**PROVIDED RECORDS:**

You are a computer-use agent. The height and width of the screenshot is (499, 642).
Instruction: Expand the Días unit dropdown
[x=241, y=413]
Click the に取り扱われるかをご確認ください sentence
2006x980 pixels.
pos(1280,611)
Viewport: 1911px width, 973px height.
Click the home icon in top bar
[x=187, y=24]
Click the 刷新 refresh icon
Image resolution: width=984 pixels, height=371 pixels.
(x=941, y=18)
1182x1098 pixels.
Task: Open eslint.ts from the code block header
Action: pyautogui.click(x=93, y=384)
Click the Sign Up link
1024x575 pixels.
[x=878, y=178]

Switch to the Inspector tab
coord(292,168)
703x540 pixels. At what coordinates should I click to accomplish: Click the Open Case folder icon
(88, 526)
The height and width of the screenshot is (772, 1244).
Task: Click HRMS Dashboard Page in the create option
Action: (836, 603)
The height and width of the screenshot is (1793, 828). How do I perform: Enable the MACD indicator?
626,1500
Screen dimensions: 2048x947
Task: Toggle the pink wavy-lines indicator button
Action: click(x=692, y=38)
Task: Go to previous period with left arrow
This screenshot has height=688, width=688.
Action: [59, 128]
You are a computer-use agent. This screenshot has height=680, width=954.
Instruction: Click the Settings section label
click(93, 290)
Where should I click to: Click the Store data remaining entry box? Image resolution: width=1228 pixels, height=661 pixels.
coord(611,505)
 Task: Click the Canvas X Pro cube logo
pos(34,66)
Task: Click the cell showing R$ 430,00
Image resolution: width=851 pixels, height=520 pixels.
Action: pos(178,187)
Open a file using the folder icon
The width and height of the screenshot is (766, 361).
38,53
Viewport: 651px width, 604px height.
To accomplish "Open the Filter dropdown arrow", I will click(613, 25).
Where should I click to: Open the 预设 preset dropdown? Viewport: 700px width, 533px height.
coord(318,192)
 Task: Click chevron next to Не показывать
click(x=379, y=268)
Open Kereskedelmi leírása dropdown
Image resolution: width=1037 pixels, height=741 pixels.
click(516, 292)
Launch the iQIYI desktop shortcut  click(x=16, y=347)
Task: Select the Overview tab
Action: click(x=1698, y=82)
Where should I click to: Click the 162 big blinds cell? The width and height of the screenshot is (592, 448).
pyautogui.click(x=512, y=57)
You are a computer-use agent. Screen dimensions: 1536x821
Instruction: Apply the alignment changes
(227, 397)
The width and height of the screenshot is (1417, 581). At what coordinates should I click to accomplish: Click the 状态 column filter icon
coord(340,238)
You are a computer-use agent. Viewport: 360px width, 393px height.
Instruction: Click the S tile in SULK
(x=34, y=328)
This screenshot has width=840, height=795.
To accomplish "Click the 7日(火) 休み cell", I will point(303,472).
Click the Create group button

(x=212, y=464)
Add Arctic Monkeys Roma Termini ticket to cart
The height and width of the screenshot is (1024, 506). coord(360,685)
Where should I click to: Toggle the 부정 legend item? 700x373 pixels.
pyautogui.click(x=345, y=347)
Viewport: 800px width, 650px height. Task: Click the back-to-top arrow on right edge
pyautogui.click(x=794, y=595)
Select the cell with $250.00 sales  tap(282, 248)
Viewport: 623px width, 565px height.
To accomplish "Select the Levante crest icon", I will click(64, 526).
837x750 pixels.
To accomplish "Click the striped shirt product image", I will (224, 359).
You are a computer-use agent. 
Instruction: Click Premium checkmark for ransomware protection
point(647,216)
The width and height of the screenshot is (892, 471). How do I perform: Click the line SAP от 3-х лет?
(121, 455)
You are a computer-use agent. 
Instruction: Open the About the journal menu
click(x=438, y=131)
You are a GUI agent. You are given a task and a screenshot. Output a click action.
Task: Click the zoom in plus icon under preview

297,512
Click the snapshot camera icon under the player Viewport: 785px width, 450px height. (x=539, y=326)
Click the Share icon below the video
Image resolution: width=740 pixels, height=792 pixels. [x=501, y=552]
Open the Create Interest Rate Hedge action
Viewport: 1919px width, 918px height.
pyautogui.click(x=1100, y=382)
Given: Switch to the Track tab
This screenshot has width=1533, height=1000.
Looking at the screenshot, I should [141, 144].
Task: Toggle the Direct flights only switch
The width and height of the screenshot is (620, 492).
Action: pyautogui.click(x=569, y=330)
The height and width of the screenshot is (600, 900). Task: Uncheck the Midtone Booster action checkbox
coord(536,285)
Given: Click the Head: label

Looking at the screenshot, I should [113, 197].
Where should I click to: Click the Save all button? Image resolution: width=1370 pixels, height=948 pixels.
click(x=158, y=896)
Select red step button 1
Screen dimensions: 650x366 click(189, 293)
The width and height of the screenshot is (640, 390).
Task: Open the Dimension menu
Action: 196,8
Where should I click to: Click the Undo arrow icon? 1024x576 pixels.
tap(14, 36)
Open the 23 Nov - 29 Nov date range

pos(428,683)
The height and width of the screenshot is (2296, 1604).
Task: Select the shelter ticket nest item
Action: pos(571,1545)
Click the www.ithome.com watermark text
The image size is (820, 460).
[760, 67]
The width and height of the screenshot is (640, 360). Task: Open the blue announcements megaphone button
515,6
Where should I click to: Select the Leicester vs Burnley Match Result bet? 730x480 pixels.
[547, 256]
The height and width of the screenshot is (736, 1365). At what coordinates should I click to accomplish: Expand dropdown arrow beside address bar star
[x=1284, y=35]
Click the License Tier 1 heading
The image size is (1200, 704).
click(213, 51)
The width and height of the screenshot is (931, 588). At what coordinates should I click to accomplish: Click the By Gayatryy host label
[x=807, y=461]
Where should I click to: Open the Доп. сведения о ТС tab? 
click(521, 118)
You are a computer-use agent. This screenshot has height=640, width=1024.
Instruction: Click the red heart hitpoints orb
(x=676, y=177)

**WHAT YOU HAVE TO DO:** Set down the listing in full, keeping every word exactly as it is.

**OUTPUT OF THE TASK:**
You are a computer-use agent. The height and width of the screenshot is (499, 642).
Instruction: Expand the Días unit dropdown
[x=241, y=413]
Click the に取り扱われるかをご確認ください sentence
2006x980 pixels.
pos(1280,611)
Viewport: 1911px width, 973px height.
Click the home icon in top bar
[x=187, y=24]
Click the 刷新 refresh icon
Image resolution: width=984 pixels, height=371 pixels.
(x=941, y=18)
1182x1098 pixels.
Task: Open eslint.ts from the code block header
Action: pyautogui.click(x=93, y=384)
Click the Sign Up link
1024x575 pixels.
[x=878, y=178]

Switch to the Inspector tab
coord(292,168)
703x540 pixels. At what coordinates should I click to accomplish: Click the Open Case folder icon
(88, 526)
The height and width of the screenshot is (772, 1244).
Task: Click HRMS Dashboard Page in the create option
Action: (836, 603)
The height and width of the screenshot is (1793, 828). How do I perform: Enable the MACD indicator?
626,1500
Screen dimensions: 2048x947
Task: Toggle the pink wavy-lines indicator button
Action: click(x=692, y=38)
Task: Go to previous period with left arrow
This screenshot has height=688, width=688.
Action: [59, 128]
You are a computer-use agent. This screenshot has height=680, width=954.
Instruction: Click the Settings section label
click(93, 290)
Where should I click to: Click the Store data remaining entry box? Image resolution: width=1228 pixels, height=661 pixels.
coord(611,505)
 Task: Click the Canvas X Pro cube logo
pos(34,66)
Task: Click the cell showing R$ 430,00
Image resolution: width=851 pixels, height=520 pixels.
Action: pos(178,187)
Open a file using the folder icon
The width and height of the screenshot is (766, 361).
38,53
Viewport: 651px width, 604px height.
To accomplish "Open the Filter dropdown arrow", I will click(613, 25).
Where should I click to: Open the 预设 preset dropdown? Viewport: 700px width, 533px height.
coord(318,192)
 Task: Click chevron next to Не показывать
click(x=379, y=268)
Open Kereskedelmi leírása dropdown
Image resolution: width=1037 pixels, height=741 pixels.
click(516, 292)
Launch the iQIYI desktop shortcut  click(x=16, y=347)
Task: Select the Overview tab
Action: click(x=1698, y=82)
Where should I click to: Click the 162 big blinds cell? The width and height of the screenshot is (592, 448).
pyautogui.click(x=512, y=57)
You are a computer-use agent. Screen dimensions: 1536x821
Instruction: Apply the alignment changes
(227, 397)
The width and height of the screenshot is (1417, 581). At what coordinates should I click to accomplish: Click the 状态 column filter icon
coord(340,238)
You are a computer-use agent. Viewport: 360px width, 393px height.
Instruction: Click the S tile in SULK
(x=34, y=328)
This screenshot has width=840, height=795.
To accomplish "Click the 7日(火) 休み cell", I will point(303,472).
Click the Create group button

(x=212, y=464)
Add Arctic Monkeys Roma Termini ticket to cart
The height and width of the screenshot is (1024, 506). coord(360,685)
Where should I click to: Toggle the 부정 legend item? 700x373 pixels.
pyautogui.click(x=345, y=347)
Viewport: 800px width, 650px height. Task: Click the back-to-top arrow on right edge
pyautogui.click(x=794, y=595)
Select the cell with $250.00 sales  tap(282, 248)
Viewport: 623px width, 565px height.
To accomplish "Select the Levante crest icon", I will click(64, 526).
837x750 pixels.
To accomplish "Click the striped shirt product image", I will (224, 359).
You are a computer-use agent. 
Instruction: Click Premium checkmark for ransomware protection
point(647,216)
The width and height of the screenshot is (892, 471). How do I perform: Click the line SAP от 3-х лет?
(121, 455)
You are a computer-use agent. 
Instruction: Open the About the journal menu
click(x=438, y=131)
You are a GUI agent. You are given a task and a screenshot. Output a click action.
Task: Click the zoom in plus icon under preview

297,512
Click the snapshot camera icon under the player Viewport: 785px width, 450px height. (x=539, y=326)
Click the Share icon below the video
Image resolution: width=740 pixels, height=792 pixels. [x=501, y=552]
Open the Create Interest Rate Hedge action
Viewport: 1919px width, 918px height.
pyautogui.click(x=1100, y=382)
Given: Switch to the Track tab
This screenshot has width=1533, height=1000.
Looking at the screenshot, I should [141, 144].
Task: Toggle the Direct flights only switch
The width and height of the screenshot is (620, 492).
Action: pyautogui.click(x=569, y=330)
The height and width of the screenshot is (600, 900). Task: Uncheck the Midtone Booster action checkbox
coord(536,285)
Given: Click the Head: label

Looking at the screenshot, I should [113, 197].
Where should I click to: Click the Save all button? Image resolution: width=1370 pixels, height=948 pixels.
click(x=158, y=896)
Select red step button 1
Screen dimensions: 650x366 click(189, 293)
The width and height of the screenshot is (640, 390).
Task: Open the Dimension menu
Action: 196,8
Where should I click to: Click the Undo arrow icon? 1024x576 pixels.
tap(14, 36)
Open the 23 Nov - 29 Nov date range

pos(428,683)
The height and width of the screenshot is (2296, 1604).
Task: Select the shelter ticket nest item
Action: pos(571,1545)
Click the www.ithome.com watermark text
The image size is (820, 460).
[760, 67]
The width and height of the screenshot is (640, 360). Task: Open the blue announcements megaphone button
515,6
Where should I click to: Select the Leicester vs Burnley Match Result bet? 730x480 pixels.
[547, 256]
The height and width of the screenshot is (736, 1365). At what coordinates should I click to accomplish: Expand dropdown arrow beside address bar star
[x=1284, y=35]
Click the License Tier 1 heading
The image size is (1200, 704).
click(213, 51)
The width and height of the screenshot is (931, 588). At what coordinates should I click to accomplish: Click the By Gayatryy host label
[x=807, y=461]
Where should I click to: Open the Доп. сведения о ТС tab? 
click(521, 118)
You are a computer-use agent. This screenshot has height=640, width=1024.
Instruction: Click the red heart hitpoints orb
(x=676, y=177)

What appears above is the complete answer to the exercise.